CORVALLIS, Ore. - A growing number of American school children are forming clubs and taking vows of abstinence until marriage, a kind of "retro" attitude toward sexuality that reflects the country's puritanical underpinnings.

At the other end of the spectrum is the Internet, a virtual smorgasbord of pornography.

Such extremes reflect complicated Western sexual attitudes and their historic revolution, summed up in a new book called "Sexuality." Published by the Oxford University Press, it was edited by Robert Nye, the Horning Professor of Humanities at Oregon State University.

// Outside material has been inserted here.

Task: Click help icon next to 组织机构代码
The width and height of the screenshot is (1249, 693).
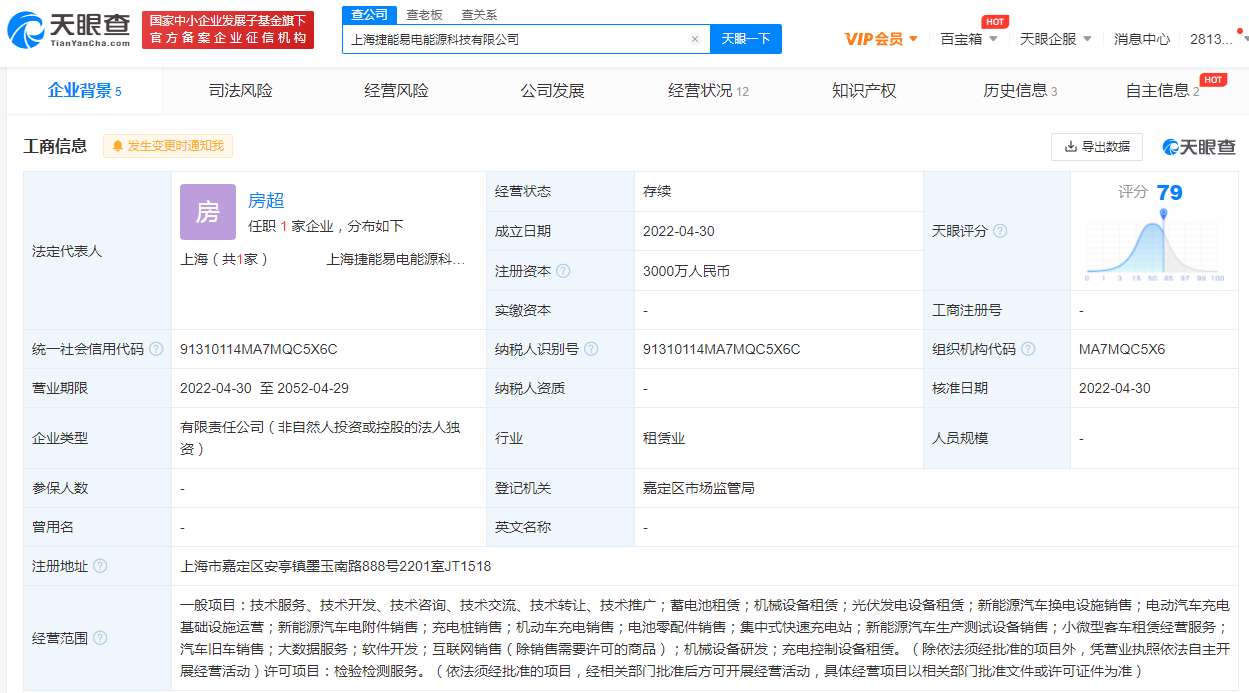Action: (1028, 349)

An internationally recognized expert on the history of sexuality, Nye spent much of the last two years working on the book. For his efforts, he has been both praised and vilified. The book has been called fascinating, erudite, admirably comprehensive, and insightful. Yet Nye has been called homophobic by some outraged critics and accused of "pandering to the homosexual agenda" by others.

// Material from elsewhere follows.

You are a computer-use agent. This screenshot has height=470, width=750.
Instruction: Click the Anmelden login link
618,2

Such contradictions go with the territory.

"Sexuality has become very politicized," Nye said, "and to study it, you run the risk of being typecast as having certain feelings one way or another."

Part of the Oxford Readers series, "Sexuality" includes 150 short excerpts from essays or articles written by an astonishing variety of people, including Plato, Sigmund Freud, Germaine Greer, H.G. Wells and Christine Jorgenson, as well as dozens of top scholars in the field. Together, the essays provide an overview of the whole breadth of the history of Western sexuality.

Nye said the historical framework provided by the book should help readers better understand the basis for sexual attitudes and behaviors today. At the same time, he added, it is difficult to judge past behaviors through late 20th century eyes.

"Sex wasn't a subject for public discourse in the West until the 1960s, when more open discussions convinced people that there was a sexual revolution going on," Nye said. "But really, America is very puritanical and hypocritical about sex, which complicates teaching today. Students, when they take human sexuality courses, feel slightly naughty.

"That's a shame, because sexuality is such an important topic and one that is constantly evolving," he added.

"Sexuality" is divided into four sections that look at early history, the discovery of sexuality at the turn of this century, the 20th century sexual body, and the sexual revolution of the 1970s.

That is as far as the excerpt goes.